(Stored data)
Content starts
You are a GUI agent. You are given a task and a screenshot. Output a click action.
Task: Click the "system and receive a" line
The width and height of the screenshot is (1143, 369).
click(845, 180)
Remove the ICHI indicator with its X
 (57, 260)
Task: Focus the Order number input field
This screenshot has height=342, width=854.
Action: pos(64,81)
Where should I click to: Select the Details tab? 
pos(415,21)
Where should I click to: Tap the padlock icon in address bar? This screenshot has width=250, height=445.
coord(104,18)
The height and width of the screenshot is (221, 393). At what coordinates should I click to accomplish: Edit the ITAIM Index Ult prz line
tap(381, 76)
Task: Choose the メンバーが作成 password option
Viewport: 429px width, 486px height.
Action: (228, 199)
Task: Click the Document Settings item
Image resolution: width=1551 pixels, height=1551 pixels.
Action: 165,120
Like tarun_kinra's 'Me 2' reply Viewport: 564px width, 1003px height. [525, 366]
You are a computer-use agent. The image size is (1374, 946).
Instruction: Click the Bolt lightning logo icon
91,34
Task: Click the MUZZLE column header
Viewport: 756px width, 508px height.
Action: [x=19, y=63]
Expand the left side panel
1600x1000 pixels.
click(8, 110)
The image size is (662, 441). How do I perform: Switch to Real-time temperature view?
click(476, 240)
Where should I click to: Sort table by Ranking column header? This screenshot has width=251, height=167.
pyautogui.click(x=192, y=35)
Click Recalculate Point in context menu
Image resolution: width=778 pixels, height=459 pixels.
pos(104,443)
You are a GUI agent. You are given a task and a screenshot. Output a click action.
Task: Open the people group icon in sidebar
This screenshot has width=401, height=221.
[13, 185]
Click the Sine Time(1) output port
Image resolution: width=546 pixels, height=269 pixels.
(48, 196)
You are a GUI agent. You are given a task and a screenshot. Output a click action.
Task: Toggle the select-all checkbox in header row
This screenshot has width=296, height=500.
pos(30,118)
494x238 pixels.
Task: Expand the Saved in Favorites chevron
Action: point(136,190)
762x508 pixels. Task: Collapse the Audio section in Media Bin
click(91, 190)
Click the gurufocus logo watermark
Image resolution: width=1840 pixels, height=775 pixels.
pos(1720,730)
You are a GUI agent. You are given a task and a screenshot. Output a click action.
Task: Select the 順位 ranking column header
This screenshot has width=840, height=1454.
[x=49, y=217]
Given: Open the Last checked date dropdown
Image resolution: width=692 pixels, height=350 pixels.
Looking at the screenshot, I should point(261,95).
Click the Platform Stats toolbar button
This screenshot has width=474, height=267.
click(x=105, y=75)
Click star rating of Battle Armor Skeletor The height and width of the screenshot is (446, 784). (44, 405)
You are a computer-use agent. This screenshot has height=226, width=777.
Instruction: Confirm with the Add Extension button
Content ends
Exercise requirements:
I need exact copies of the lines from the one holding "You are a computer-use agent. This" through the end of the records above, and nothing beyond them.

Output of the task:
You are a computer-use agent. This screenshot has height=226, width=777.
Instruction: Confirm with the Add Extension button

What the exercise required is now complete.